-- BEGIN TEXT PASSAGE --

Tuesday, October 8, 2013

Some of the Best Case Studies Are Failures

Prediction: In a few years, Obamacare will be a biz school case study in what happens when a flawed product is rushed into production with insufficient planning and forethought, resulting in a flawed plan for the flawed product, and then the bad plan is badly executed.

From the beginning, there was little thought given the plan – in Nancy Pelosi’s immortal phrase, “We have to pass the bill to find out what’s in it.” Nothing could better sum up the way the government approached what even they must have realized was a huge undertaking.

And now the lack of planning, the whole idea of just blundering ahead, is having its inevitable result. Even sources closely allied with President Obama are forced to admit that the program is bombing, and bombing because it’s badly planned. Here’s the Washington Post, interviewing an IT specialist (emphasis added):
SK: The Obama administration has said that all these problems are happening because of overwhelming traffic. How good of an explanation is that?JB: That seems like not a very good excuse to me. In sites like these there’s a very standard approach to capacity planning. You start with some basic math. Like, in this case, you look at all the federal states and how many uninsured people they have. Out of those you think, maybe 10 percent would log in in the first day. But you model for the worst case, and that’s how you come up with your peak of how many people could try to do the same thing at the same time.

-- END TEXT PASSAGE --
-- BEGIN ENTRIES --

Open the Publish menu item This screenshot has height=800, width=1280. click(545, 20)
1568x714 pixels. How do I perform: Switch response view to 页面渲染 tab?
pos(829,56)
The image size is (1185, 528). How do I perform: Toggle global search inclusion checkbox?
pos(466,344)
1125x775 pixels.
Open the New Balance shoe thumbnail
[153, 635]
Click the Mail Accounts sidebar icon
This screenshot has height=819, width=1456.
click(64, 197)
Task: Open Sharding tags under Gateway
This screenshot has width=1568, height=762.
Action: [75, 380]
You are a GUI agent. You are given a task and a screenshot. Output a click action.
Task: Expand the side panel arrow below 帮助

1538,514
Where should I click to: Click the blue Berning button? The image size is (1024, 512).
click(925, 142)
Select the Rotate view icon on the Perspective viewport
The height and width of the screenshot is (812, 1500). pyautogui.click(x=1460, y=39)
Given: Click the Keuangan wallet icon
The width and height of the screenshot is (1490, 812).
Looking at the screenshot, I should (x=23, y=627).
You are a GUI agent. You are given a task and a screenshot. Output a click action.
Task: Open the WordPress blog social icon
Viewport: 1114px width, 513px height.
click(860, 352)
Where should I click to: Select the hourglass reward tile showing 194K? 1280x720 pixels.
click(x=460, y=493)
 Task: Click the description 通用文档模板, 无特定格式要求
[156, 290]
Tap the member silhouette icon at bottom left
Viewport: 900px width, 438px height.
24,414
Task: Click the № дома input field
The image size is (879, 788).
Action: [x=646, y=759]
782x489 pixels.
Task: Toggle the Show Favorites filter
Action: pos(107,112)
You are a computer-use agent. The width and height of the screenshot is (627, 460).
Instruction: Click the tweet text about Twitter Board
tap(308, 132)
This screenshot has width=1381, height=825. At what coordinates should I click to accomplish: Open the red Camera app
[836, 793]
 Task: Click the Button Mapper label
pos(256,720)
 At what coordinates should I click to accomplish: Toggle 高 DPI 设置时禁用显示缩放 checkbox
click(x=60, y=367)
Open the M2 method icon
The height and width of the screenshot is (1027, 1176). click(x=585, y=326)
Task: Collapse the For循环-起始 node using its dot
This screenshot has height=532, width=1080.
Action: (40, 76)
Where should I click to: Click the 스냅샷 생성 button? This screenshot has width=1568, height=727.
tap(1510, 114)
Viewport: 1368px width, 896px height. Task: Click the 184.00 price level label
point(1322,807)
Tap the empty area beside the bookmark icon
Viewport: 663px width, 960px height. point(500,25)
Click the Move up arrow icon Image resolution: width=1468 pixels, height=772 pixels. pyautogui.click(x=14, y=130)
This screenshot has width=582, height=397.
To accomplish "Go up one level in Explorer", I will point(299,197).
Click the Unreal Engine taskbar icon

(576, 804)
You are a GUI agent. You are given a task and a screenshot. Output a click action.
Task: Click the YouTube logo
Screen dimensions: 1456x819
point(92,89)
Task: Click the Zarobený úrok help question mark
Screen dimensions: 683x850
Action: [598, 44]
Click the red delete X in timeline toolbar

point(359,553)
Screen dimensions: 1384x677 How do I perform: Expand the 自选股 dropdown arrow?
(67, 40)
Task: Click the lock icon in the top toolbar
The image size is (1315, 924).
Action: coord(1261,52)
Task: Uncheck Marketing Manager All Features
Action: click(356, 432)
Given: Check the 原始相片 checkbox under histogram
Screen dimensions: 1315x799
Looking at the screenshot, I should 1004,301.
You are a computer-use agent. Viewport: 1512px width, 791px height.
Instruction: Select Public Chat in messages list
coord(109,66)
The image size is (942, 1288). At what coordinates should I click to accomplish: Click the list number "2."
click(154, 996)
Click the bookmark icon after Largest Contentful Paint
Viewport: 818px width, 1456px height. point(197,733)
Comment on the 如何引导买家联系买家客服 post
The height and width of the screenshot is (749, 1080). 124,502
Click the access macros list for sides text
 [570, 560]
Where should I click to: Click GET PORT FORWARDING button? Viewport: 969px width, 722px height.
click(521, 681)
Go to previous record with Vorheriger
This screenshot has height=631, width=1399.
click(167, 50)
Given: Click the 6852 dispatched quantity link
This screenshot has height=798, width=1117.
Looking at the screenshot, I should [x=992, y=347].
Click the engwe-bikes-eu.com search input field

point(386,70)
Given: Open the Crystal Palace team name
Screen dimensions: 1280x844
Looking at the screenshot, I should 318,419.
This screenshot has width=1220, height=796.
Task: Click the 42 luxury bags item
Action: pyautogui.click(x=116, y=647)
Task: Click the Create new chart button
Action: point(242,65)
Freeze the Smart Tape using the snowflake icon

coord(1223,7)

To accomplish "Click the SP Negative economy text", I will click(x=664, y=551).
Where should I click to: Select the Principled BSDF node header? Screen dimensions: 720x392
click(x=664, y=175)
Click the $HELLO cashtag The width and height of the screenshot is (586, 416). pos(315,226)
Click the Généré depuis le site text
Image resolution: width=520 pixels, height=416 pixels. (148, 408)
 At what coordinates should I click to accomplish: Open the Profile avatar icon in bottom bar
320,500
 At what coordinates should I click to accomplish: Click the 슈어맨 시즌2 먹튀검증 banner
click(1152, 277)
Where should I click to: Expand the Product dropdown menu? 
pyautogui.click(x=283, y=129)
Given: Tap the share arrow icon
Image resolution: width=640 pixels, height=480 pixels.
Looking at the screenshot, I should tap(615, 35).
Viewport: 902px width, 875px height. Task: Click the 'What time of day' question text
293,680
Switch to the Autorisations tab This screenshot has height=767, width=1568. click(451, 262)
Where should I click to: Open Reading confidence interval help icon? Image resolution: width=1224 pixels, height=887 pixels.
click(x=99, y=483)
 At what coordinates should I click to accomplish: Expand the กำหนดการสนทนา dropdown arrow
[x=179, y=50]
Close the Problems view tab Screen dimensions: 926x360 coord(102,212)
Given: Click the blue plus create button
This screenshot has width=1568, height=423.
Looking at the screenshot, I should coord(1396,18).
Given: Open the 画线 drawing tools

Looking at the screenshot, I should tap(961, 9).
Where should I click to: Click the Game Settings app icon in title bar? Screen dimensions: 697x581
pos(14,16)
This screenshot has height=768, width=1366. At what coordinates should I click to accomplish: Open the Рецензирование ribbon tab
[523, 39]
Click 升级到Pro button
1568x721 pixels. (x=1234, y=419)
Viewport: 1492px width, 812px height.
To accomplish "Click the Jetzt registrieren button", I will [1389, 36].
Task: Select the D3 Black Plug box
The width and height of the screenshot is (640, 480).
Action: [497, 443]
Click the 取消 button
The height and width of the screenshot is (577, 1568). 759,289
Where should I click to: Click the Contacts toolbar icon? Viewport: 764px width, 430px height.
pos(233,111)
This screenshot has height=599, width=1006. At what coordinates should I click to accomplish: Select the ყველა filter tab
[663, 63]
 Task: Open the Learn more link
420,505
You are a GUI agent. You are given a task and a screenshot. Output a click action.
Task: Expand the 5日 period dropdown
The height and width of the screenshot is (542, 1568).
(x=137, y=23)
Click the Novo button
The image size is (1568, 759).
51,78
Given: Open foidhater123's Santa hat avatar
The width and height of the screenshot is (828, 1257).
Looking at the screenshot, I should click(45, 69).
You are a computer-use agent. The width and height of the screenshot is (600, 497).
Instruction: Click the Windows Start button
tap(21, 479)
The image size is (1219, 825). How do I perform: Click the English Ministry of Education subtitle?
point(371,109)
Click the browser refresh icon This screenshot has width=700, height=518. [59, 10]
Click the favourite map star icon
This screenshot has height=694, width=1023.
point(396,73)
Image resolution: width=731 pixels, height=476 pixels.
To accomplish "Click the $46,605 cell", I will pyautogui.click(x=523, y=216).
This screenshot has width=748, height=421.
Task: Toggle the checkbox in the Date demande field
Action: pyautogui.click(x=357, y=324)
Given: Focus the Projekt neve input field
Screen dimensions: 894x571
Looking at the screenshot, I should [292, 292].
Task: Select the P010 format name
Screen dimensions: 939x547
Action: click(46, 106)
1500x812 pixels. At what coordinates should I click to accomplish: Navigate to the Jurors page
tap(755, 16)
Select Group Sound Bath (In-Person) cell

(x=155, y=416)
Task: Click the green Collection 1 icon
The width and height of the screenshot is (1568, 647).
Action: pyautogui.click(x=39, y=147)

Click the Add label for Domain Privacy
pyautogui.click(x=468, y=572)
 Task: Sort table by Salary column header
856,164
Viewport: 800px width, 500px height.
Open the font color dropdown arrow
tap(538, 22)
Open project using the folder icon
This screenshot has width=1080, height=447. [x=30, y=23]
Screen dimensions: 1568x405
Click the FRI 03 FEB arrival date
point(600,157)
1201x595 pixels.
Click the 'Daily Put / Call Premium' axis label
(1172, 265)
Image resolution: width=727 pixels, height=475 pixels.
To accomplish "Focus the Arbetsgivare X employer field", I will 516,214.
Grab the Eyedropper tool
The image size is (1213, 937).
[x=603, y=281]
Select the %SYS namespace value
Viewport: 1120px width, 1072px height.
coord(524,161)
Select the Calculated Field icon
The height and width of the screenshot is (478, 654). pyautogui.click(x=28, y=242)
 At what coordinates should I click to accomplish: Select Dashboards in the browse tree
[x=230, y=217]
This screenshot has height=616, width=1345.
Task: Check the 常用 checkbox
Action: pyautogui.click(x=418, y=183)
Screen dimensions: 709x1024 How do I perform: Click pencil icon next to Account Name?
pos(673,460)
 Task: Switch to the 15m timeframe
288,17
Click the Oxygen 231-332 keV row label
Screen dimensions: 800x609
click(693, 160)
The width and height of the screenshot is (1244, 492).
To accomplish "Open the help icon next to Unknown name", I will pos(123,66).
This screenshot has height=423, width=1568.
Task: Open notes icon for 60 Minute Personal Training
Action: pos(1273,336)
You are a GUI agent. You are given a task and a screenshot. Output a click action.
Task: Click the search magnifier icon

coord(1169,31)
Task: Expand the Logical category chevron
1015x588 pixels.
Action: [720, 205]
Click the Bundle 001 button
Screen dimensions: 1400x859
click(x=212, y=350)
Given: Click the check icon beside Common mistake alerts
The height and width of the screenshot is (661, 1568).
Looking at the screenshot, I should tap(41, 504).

-- END ENTRIES --

#### STATED EXERCISE 1:
In the Obamacare blog post, take the part that opens with "Tuesday, October 8, 2013" and closes with "a huge undertaking.", and rewrite it with "defective" in place of "flawed".
#### STATED EXERCISE 2:
Pick up the blog post on Obamacare's rollout at the point where it stops, and keep writing.

#### WRITTEN RESPONSE 1:
Tuesday, October 8, 2013

Some of the Best Case Studies Are Failures

Prediction: In a few years, Obamacare will be a biz school case study in what happens when a defective product is rushed into production with insufficient planning and forethought, resulting in a defective plan for the defective product, and then the bad plan is badly executed.

From the beginning, there was little thought given the plan – in Nancy Pelosi’s immortal phrase, “We have to pass the bill to find out what’s in it.” Nothing could better sum up the way the government approached what even they must have realized was a huge undertaking.

#### WRITTEN RESPONSE 2:
Before you launch you run a lot of load testing with twice the load of the peak, so you can go through and remove glitches. I’m a very very big supporter of the health-care act, but I don’t buy the argument that the load was too unexpected.
Or here’s another pro-Obama source, Slate, describing a would-be insurance purchaser’s frustrations:
I have been in regular conversation with a person in Pennsylvania trying to get information about coverage under the Affordable Care Act. She is optimistic about the coverage she might get, but also wonders why her existing plan, which is far from perfect, is being canceled on Jan. 1. (The president said if you like your plan you will be able to keep it.) She started trying at 8 a.m. on Oct. 1, the minute the website went live, and has tried about 10 times over the week. Mostly she has been shut out entirely. Recently she has been able to at least enter in some of her information, but the site doesn't record the information correctly and doesn't let her change it.
So we are told that seven million people tried to sign up in the first few days (not really all that many, compared to traffic at many major private-sector sites), but strangely, we can’t get any numbers on how many have actually managed to buy insurance:
Jay Carney told reporters that the White House still doesn’t know the number of enrollees in the Obamacare marketplace exchanges after going live almost a week ago, and that they shouldn’t expect the information for about a month.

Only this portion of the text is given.